I've long been a fan of both TiVoTokens and your Highlights module, as discussed in the other thread. Whether the collaborative functionality was built into Highlights or a separate module in its own right I'd definitely be a keen participant!


----------



## Pete77 (Aug 1, 2006)

I quite like the idea of "Amazon style recommendations list e.g. Users who record your shows also record these shows" but I wonder how useful it will actually be in practice unless a very high percentage of the UK Tivocommunity members who use Highlights agree to participate. Amazon obviously has the advantage of just the odd million or two customers ordering from them.

One thing I do notice on here is that although we are all bound together by a common passion for watching certain television programs and our love of a high tech and modifiable gadget that actually works in amazing ways to get the job done we still do seem to have very different program viewing tastes.

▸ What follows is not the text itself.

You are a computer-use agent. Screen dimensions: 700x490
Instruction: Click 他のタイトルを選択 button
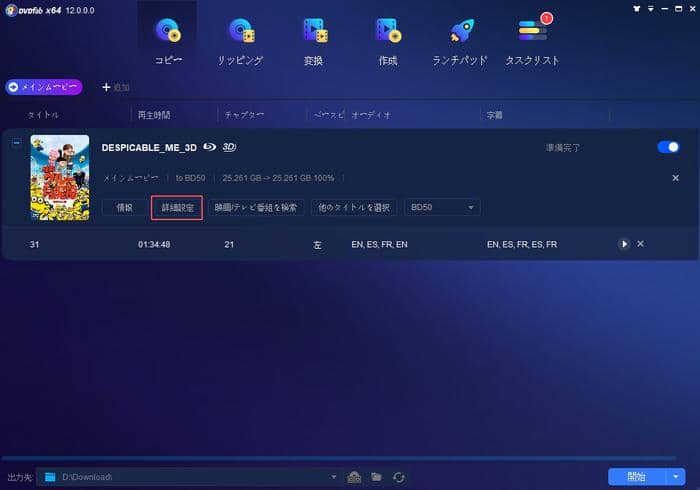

For instance many members here frequently refer to various latest popular US hit series on Sky One that they think are fantastic but that I have no interest in at all. Instead I am keener on a variety of eclectic fare such as Bremner, Bird and Fortune, Formula One Racing, Doctor Who and also perhaps macabre but I find utterly gripping stuff like every episode of things like Air Crash Investigation, Seconds From Disaster and Crash Files which may well not be to the tastes of those who like to watch The Simpsons and Son of The Beach (an unbelievably weird show which my Tivo keeps picking up as a Suggestion if I happen not to be in bed around 4am).

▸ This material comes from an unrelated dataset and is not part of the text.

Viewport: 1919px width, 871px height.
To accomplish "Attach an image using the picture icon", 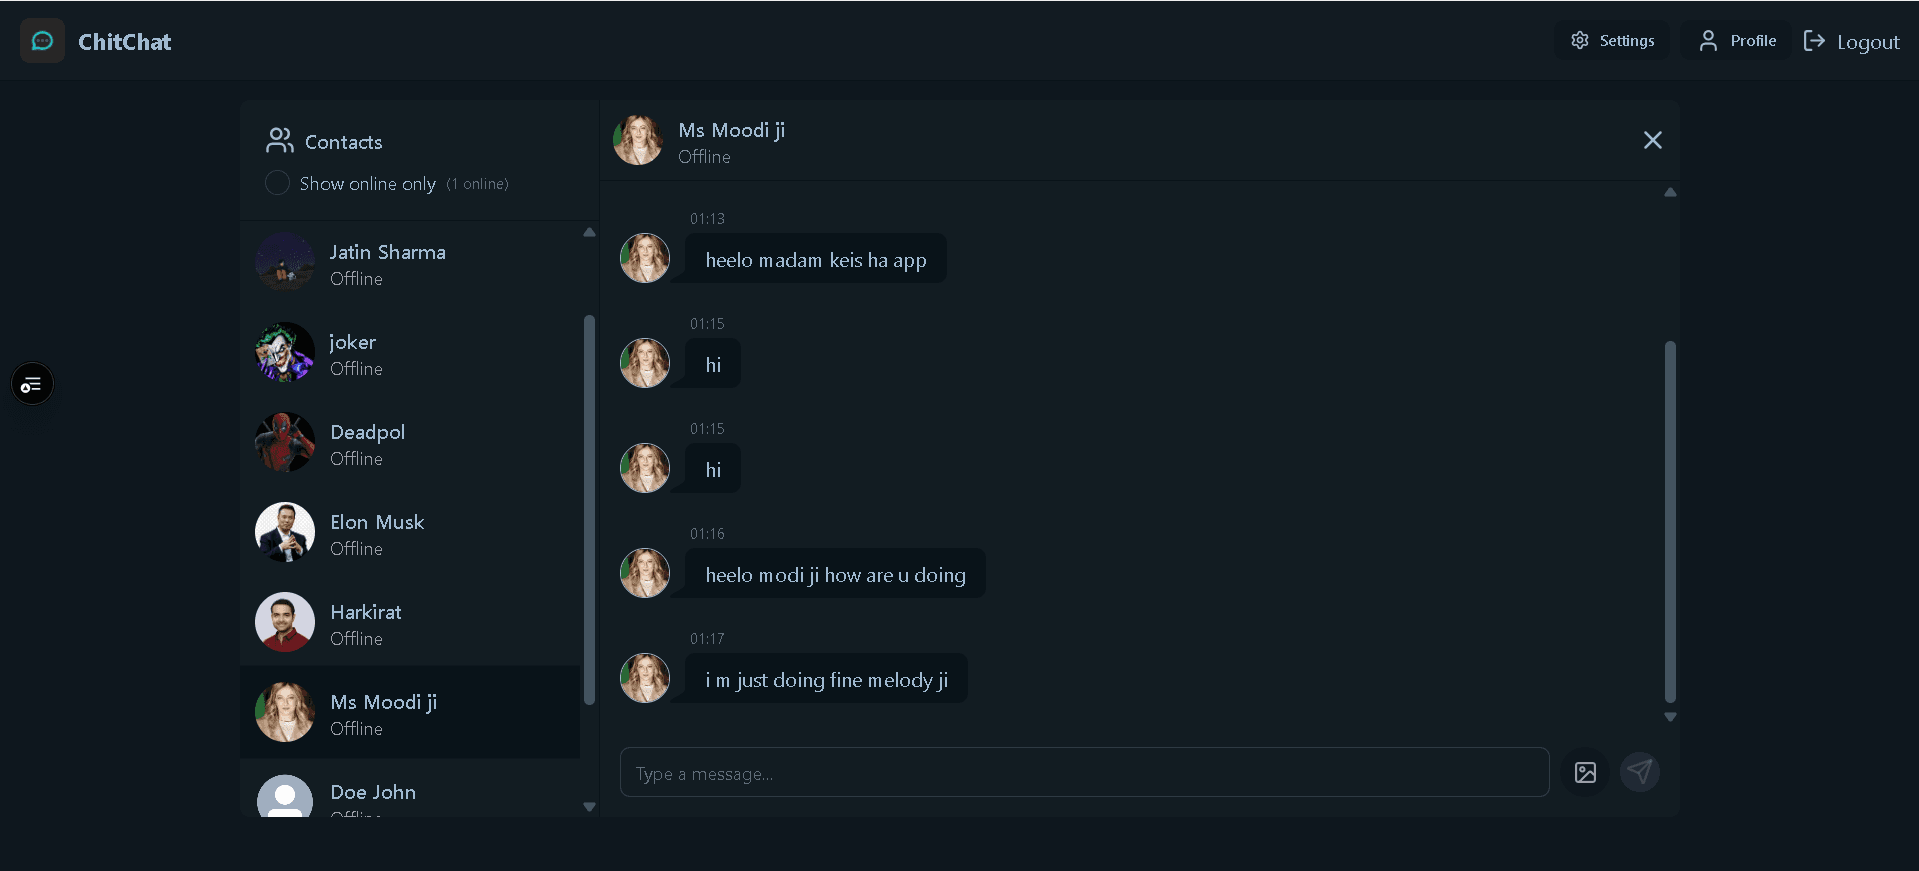I will coord(1585,772).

So I think it could be fun to at least try but wonder whether the output of the reaearch will lead us to find new programs we might have missed or not? One problem I have is since your Highlights model I already find myself setting up Season Passes to all sorts of new BBC series like the new one on the Nazi trials at Nuremberg but which I then find I fall further and further behind on ever having the time to watch............................................

Although I think your Highlights module is utterly brilliant and now so good that you really could sell it commercially in conjunction with the Radio Times if Murdoch had backed Tivo and not Sky+/Sky HD I suspect that the new features for Highlights you suggest may be more of a minority taste that will inevitably appeal to a data geek like me but perhaps not to everyone else. And if only us data and stats minded geeks participate then will we pick up an entirely representative selection of UK Tivocommunity viewer choices?


----------



## aerialplug (Oct 20, 2000)

As you say, for this sort of thing to work well, you need a large number of people to participate as, for it to work correctly it needs to be able to cross-reference different viewing tastes and habits. 

Interestingly, the recommendations system in the States does use this kind of system - the data is gathered during the daily calls and recommendations are then made based on past viewing and also on what other people with similar viewing habits have watched and are likely to want to see. 

Although the UK TiVo is capable of doing this, I don't believe it's ever been implemented. The UK model only uses the individual's past viewing/thumbs behaviour and nobody else's.


----------



## Pete77 (Aug 1, 2006)

I think the UK Tivo Suggestions algorithm might work better if one could exclude certain categories of programs like for instance News bulletin programs which Suggestions has a distressing habit of trying to record due to my interest in politics and current affairs programs which are closely correlated as a type.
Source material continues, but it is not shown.